Des géophysiciens ont trouvé pour la première fois des traces d'eau dans les roches rapportées par les expéditions Apollo, il y a 40 ans. Leur découverte confirme que la Lune contient assez d'eau pour subvenir aux besoins en carburant et en oxygène de bases robotiques ou humaines.

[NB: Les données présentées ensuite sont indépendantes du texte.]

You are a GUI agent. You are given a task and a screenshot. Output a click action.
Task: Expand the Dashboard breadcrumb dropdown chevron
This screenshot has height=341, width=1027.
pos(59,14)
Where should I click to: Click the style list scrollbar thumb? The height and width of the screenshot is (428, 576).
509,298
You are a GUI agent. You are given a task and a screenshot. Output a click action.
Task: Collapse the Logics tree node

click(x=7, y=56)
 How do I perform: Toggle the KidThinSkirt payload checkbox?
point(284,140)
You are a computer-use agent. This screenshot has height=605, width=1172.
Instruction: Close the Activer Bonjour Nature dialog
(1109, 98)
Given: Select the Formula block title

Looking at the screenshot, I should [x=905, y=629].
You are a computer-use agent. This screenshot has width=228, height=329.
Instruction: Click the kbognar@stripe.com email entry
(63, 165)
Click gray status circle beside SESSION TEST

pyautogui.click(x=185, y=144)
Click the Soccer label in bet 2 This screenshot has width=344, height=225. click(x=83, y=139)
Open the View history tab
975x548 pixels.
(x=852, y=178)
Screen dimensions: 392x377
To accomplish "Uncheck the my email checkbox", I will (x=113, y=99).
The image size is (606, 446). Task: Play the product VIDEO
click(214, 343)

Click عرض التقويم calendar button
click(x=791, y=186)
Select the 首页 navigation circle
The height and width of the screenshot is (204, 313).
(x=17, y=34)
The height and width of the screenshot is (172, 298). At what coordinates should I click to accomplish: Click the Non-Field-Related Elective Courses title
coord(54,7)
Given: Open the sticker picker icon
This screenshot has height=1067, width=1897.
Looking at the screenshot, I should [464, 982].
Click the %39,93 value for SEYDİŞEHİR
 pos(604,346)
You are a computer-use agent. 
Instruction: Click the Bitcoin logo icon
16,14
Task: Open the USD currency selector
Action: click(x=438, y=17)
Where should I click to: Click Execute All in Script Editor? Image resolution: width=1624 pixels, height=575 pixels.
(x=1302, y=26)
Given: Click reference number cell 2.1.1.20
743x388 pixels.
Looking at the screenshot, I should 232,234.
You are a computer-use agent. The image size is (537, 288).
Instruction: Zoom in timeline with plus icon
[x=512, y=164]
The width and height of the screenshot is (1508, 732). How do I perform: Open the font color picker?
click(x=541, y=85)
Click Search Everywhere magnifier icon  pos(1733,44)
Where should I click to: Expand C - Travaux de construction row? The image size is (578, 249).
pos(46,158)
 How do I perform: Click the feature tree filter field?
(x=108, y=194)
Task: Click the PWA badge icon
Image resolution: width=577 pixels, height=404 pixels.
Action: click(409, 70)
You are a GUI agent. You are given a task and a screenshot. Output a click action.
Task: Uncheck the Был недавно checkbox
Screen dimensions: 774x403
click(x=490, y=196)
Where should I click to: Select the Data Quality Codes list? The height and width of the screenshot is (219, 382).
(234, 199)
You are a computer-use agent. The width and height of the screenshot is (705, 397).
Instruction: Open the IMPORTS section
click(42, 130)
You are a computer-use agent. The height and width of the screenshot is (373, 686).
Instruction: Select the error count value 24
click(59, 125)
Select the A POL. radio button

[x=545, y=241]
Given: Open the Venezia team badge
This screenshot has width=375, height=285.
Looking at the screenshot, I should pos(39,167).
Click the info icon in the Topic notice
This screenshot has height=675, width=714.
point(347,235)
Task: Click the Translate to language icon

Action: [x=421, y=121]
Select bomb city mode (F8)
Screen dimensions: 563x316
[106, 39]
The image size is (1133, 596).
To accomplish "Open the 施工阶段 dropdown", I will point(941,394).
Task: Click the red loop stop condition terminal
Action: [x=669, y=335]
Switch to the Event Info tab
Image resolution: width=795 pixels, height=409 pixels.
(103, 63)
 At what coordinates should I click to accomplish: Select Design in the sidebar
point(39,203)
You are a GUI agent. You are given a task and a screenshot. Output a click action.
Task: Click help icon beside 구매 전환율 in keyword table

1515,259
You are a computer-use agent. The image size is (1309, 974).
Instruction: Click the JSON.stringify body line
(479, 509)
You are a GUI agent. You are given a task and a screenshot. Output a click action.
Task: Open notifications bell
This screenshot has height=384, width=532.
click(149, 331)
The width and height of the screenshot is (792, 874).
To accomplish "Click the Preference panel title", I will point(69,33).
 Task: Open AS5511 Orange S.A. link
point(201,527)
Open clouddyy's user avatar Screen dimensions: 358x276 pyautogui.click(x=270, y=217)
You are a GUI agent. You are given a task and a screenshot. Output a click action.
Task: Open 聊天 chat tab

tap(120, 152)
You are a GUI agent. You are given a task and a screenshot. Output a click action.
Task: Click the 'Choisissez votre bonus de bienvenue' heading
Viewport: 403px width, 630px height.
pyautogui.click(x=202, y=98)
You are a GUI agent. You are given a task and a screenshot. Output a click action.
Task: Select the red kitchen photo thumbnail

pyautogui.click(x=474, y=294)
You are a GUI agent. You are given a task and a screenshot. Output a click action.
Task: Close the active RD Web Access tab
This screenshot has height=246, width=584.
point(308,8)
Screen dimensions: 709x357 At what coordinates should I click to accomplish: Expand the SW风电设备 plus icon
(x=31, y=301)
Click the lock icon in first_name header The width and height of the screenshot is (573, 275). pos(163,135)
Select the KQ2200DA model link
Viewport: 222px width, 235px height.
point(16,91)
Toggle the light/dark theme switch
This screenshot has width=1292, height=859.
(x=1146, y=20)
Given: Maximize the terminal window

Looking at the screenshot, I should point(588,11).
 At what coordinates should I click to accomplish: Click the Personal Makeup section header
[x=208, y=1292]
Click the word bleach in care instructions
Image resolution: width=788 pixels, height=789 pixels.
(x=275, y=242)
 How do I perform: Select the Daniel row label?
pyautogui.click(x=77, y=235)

Mathieu Perreault LA PRESSE

«Comme apporter un demi-litre d'eau sur la Lune coûte 25 000$US, une base est impensable si elle n'abrite pas d'eau», a expliqué en entrevue Yang Liu, de l'Université du Tennessee à Knoxville, auteur principal de l'article publié dans la revue Nature Geoscience. «Des sondes ont montré qu'il y a de l'eau de manière intermittente et peut-être de façon permanente dans le fond des cratères et aux pôles. Nous avons trouvé un nouveau réservoir et démontré la source de l'eau lunaire, ce qui permet de mieux calculer combien il y en a et comment on pourra la récolter.»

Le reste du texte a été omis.